Exile uproots one from home, from the familiar, from security, and plonks one into a place where everything must be done from scratch.  Everything is a decision, rather than falling into the groove of habit.  How do I spend my time?  Where can I find a job?  How can I get around? Where am I going to sleep tonight?  Where can I get more money after my last $150 is finished?  Do I pick myself up and go to church where nobody knows me?  Who will be my friend after those I knew before have believed another’s story and never bothered to ask me if it was true?  What’s left after my expansive and meaningful life of Christian ministry spread across three continents is reduced to a 10x12 upstairs room in somebody else’s house, where I sleep in somebody else’s bed and use somebody else’s sheets and blankets (and am grateful to have even that)?  I look back on what used to be and wonder, ‘What was that all about?’  As I clean toilets at my minimum wage job, the words of the preacher in Ecclesiastes dub over the YouTube video of my life, ‘Meaningless, Meaningless, Everything is meaningless.’  Exile is a tough place to be.

I take comfort in the fact that God did not forsake his people in exile, that he sent his prophets even to them, made his promises even to them, promised to take even them by the hand and lead them back home.

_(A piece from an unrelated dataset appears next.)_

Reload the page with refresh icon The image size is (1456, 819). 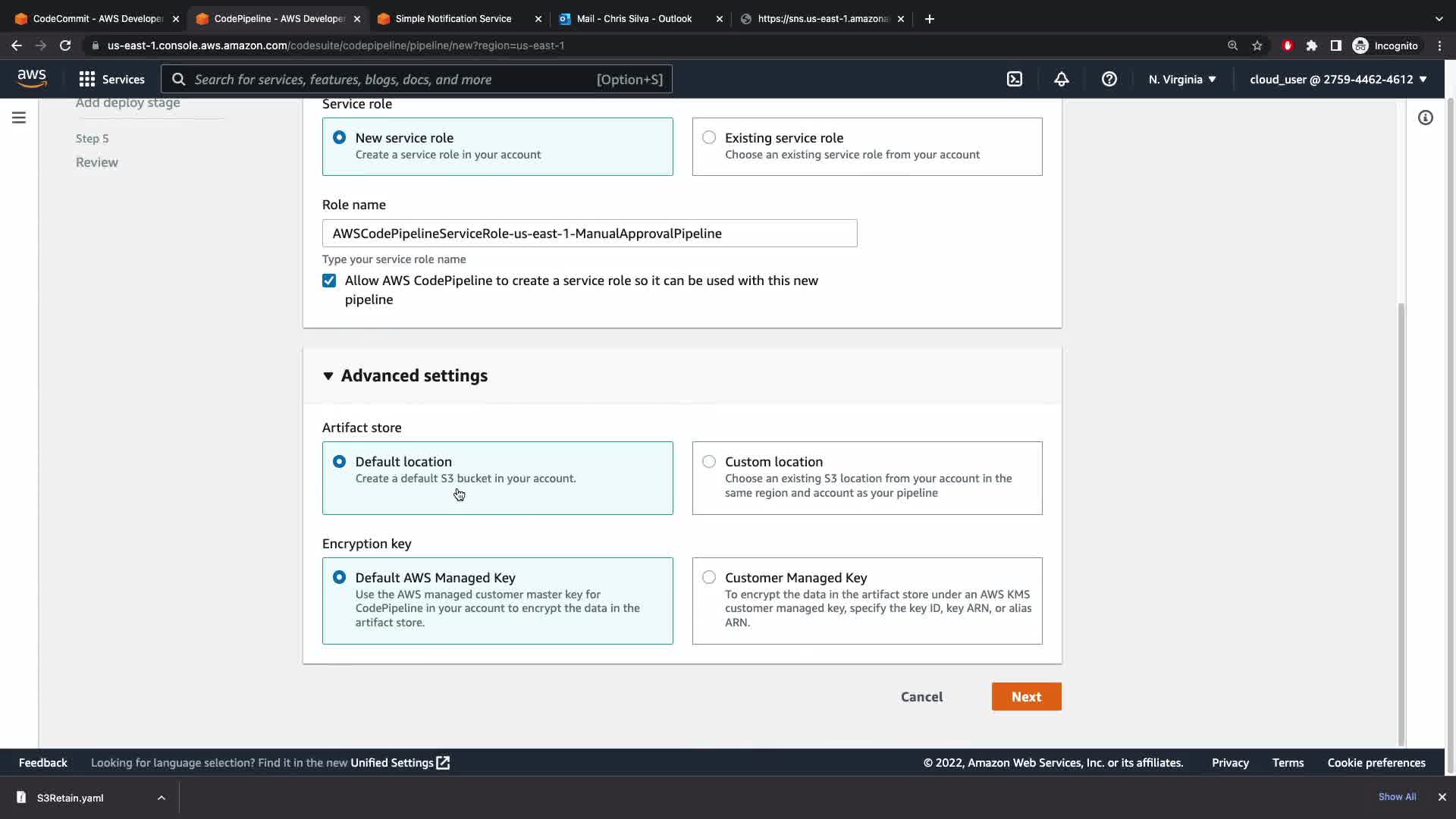(65, 46)
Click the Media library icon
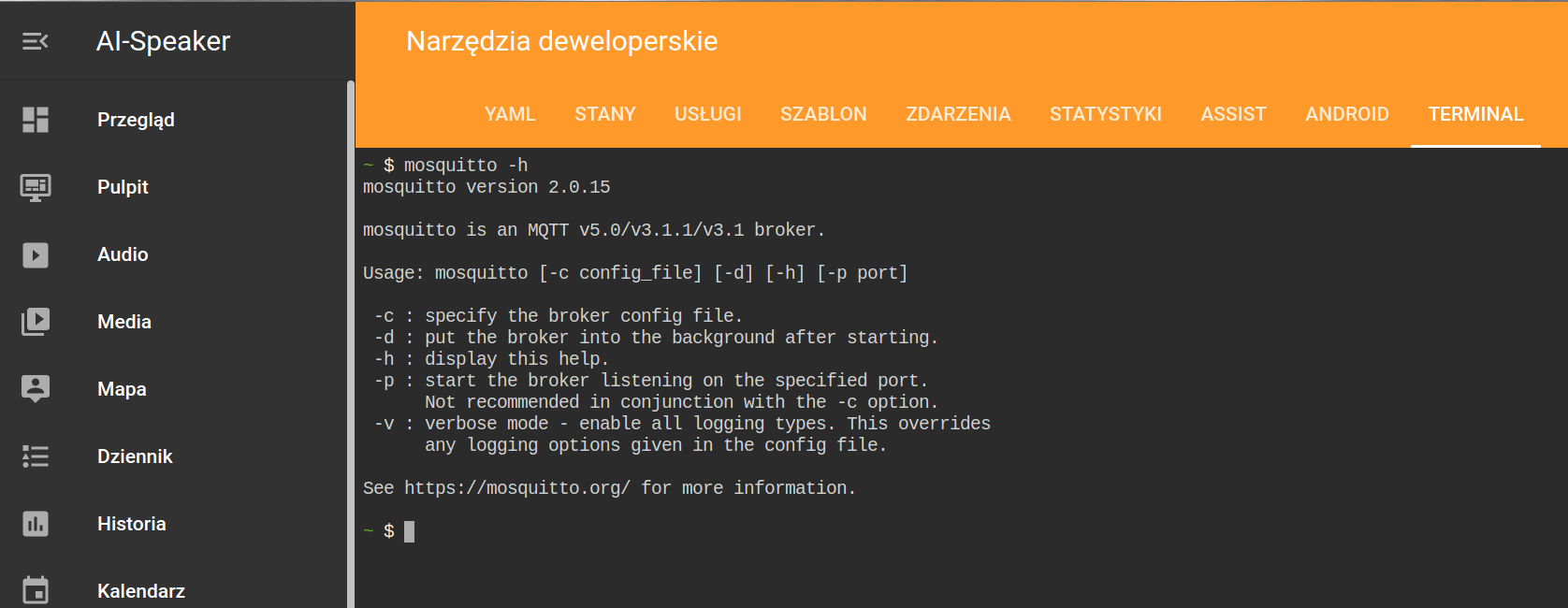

In the meantime, I work on those things in me I can change and am choosing not to spend any more energy on those things, circumstances and people I can’t change.  After spending decades trying to change things and people and experiencing nothing but dysfunctional failure, there is great freedom in giving up and surrendering these people and circumstances to God.  I also work on identifying those resentments that, over the years, have been the engine driving some of my worst behaviors.  And there are pages of them.  Identifying them, owning them, surrendering them, and praying for the ones I resented – there is great healing here.  And I feel a tremendous relief that I don’t have to get on that treadmill anymore, one that never goes anywhere and just wears me out. 

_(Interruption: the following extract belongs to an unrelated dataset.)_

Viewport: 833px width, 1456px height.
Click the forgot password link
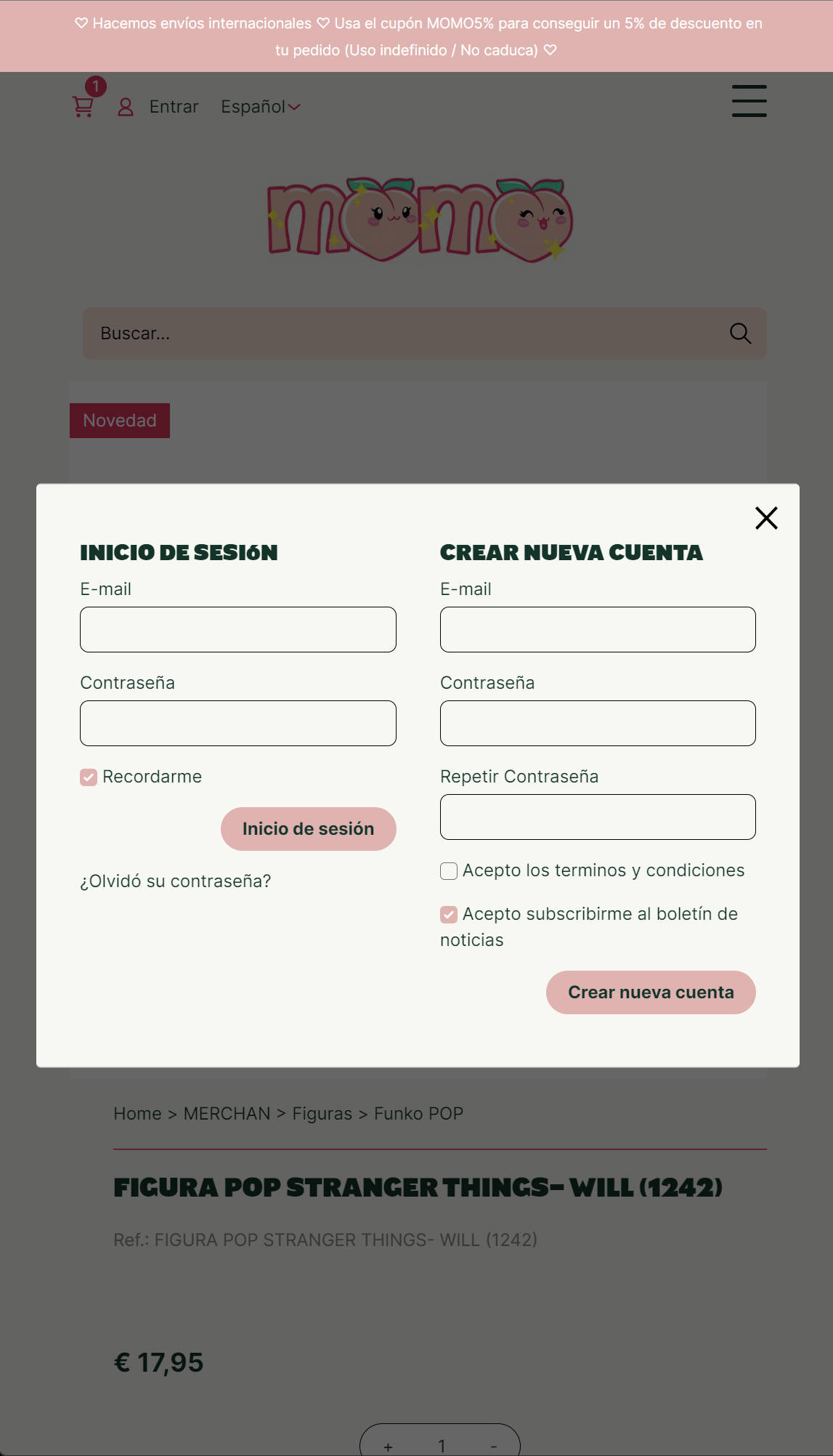click(175, 881)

Lastly, my readers will know that I am no fan of trite Christian clichés or the tawdry junk peddled in so-called Christian bookstores.  So it strikes me as ironic that I’ve been addressed by just such a phrase emblazoned on a coffee mug from just such a store.  ‘Bloom where you are planted’, the phrase jingles in bold typeface on a flower-bestrewn mug.  I refused on principle to engage with this mug for the first five months of my exile.  Then I realized that there was actually something in this cliché for me.  It is, essentially, what God said to his exiles in Babylon.  And it is what God is saying to me, his exile, in ends-of-the-earth Crozet:  Bloom where you are planted.  So I’m praying for the peace and prosperity of where I have been planted.  The man whose generosity has given me a little room upstairs, the local YMCA who have taken me on to answer their phones and wipe down their cardio equipment, the country roads where I run my miles and clear my head, the little church where I chant the liturgy and break my fast each week with a new circle of friends.  

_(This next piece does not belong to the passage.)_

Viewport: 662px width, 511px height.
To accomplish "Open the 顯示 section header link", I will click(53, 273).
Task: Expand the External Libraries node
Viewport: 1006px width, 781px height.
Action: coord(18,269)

 I am learning that there are advantages to being a nobody.  I can work hard on my stuff and not have to worry about keeping up appearances.  I can face the truth about me without having to defend the ‘me’ that I felt I had to be.  And that means I can experience grace and forgiveness.  And extend grace and forgiveness to others.  So I will keep trying to make myself useful, in this time and this place of obscurity, of exile. Because what may seem obscure to me is actually center stage of the universe. For where God is one also finds meaning.  And hope.  And the next step.